The 2nd February each year is the World Wetlands Day (WWD). This particular date has been selected because it marks the adoption of the Convention on Wetlands, in the Iranian city of Ramsar on the 2nd February 1971. Every year the Ramsar Convention, as it is being called by most people nowadays, selects a theme and raises awareness on specific types of wetlands or aspects of wetland management. This year the theme they have selected is Wetlands and Forests which was chosen especially as 2011 is the UN International year of Forests. The slogan is simple but effective- Forests for water and wetlands-.
This theme and slogan bring attention to the role that forests have in our lives. Forested wetlands are biologically diverse areas which not only help freshwater management but also provide carbon storage- a very important property in a world threatened by rising Green House Gas (GHG) emissions and climate change. The main types of forested wetlands are forested peatlands, freshwater tree dominated wetlands and mangroves. Peatlands are exceptional carbon stores and can be found in Northern Europe, Russia, Canada and some parts of South East Asia. Freshwater tree-dominated wetlands are forests that are permanently or seasonally flooded and can be found from tropical to temperate to boreal regions around the world. Finally, mangroves are found in tropical and sub tropical regions and are very important for their carbon storing, biodiversity and storm and flood protection properties. However, this type of forested wetland has been greatly abused with experts claiming that almost 20% of the world’s mangroves have disappeared between 1980 and 2005. Mangroves are typically converted to agricultural land, used for aquaculture or urban expansion. Overall, all the aforementioned types of forested wetlands provide many services for water, for food, for livelihoods, for carbon storage and hence, are crucial for the survival not only of the populations living in proximity but of the world at large.

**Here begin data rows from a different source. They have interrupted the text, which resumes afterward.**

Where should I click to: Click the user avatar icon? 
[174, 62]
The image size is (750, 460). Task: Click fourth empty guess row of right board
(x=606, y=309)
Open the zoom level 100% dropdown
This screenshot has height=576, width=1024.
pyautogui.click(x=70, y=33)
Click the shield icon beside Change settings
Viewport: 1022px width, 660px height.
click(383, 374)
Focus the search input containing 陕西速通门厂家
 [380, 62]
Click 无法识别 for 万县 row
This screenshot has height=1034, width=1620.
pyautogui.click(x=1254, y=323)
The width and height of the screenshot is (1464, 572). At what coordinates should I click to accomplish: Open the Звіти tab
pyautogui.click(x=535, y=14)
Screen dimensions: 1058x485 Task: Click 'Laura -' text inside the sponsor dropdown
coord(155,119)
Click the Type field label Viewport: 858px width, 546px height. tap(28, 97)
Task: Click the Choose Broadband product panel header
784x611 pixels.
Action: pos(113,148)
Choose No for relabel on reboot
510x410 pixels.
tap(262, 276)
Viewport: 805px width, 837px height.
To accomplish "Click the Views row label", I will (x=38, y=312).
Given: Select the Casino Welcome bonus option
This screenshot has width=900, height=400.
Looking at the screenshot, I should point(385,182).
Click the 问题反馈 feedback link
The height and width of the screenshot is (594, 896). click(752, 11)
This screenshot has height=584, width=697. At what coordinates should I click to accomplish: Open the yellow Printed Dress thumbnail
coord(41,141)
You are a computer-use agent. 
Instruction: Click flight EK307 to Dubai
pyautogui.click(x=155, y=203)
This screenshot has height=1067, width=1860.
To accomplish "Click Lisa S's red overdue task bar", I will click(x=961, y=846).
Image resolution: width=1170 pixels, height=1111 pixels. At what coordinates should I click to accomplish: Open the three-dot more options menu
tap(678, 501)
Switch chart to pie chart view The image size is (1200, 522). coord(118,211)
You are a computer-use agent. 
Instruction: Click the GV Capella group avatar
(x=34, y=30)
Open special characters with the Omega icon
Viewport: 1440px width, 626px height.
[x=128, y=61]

The theme selected by Ramsar for this year WWD also draws attention to the function of forests-wet or not- and their role in our lives. Beyond the typical benefits they have to humans like providing timber, food, medicine, fruits and other goods, they also provide a whole range of services that are not always taken into consideration like watershed and local flood control, protection from wind and soil erosion, air pollution filtering, avalanche and storm protection, carbon storage, production of oxygen and many others. Wetlands and their conservation is directly linked to healthy forests in our catchments, especially to riparian forests which are found around rivers, streams and lakes.
The Ramsar Secretariat has created a poster, a booklet and other WWD material which are available here. They are very useful for raising awareness on wetlands and for accomodating children’s activities. They are available also in a format with which they can be customized to other languages and enriched with national and regional information.